If there is a difference between the amounts the plans allow, we will base our payment on the higher amount. However, if the primary plan has a contract with the provider, our combined payments will not be more than the amount called for in our contract or the amount called for in the contract of the primary plan, whichever is higher. Health maintenance organizations (HMOs) and preferred provider organizations (PPOs) usually have contracts with their providers.

 

We will determine our payment by subtracting the amount the primary plan paid from the amount we would have paid if we had been primary. We may reduce our payment by any amount so that, when combined with the amount paid by the primary plan, the total benefits paid do not exceed the total allowable expense for your claim. We will credit any amount we would have paid in the absence of your other health care coverage toward our own plan deductible.

 

If the primary plan covers similar kinds of health care expenses, but allows expenses that we do not cover, we may pay for those expenses.

 

We will not pay an amount the primary plan did not cover because you did not follow its rules and procedures.
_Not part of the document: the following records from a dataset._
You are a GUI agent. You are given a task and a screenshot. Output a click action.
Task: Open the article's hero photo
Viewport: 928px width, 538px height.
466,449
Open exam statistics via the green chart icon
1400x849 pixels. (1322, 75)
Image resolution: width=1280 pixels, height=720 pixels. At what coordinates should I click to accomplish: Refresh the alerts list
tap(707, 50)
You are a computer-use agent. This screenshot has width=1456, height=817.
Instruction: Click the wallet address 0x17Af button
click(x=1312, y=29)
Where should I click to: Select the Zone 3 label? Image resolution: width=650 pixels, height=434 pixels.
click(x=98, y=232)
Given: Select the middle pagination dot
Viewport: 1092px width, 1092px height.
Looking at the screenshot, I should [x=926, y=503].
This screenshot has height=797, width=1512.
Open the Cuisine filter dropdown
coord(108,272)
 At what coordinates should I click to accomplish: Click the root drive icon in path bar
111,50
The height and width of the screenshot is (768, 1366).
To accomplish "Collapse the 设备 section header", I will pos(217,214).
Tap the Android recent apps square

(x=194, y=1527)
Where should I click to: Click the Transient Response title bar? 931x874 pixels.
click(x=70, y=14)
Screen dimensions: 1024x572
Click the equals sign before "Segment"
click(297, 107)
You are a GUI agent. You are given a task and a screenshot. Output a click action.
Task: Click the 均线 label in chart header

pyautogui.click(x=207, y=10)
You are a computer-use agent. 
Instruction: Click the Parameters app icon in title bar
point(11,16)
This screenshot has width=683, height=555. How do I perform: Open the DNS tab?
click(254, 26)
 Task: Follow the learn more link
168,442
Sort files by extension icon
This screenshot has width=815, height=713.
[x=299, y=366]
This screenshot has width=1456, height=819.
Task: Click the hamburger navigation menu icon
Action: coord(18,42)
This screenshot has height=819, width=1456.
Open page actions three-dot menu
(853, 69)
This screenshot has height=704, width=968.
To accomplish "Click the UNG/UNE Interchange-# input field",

For example, if your plan has reduced its benefit because you did not obtain pre-certification, as required by that plan, we will not pay the amount of the reduction, because it is not

an allowable expense.

 

Questions About Coordination of Benefits?

 

Contact Your State Insurance Department

 




          20:06:50:01.  Permissible policy language and disclosure forms. Appendices A and B are samples of permissible policy language and disclosure forms in reference to coordination of benefits.

          Source: 32 SDR 232, effective July 10, 2006.

          General Authority: SDCL 58-18A-61.

          Law Implemented: SDCL 58-18A-61.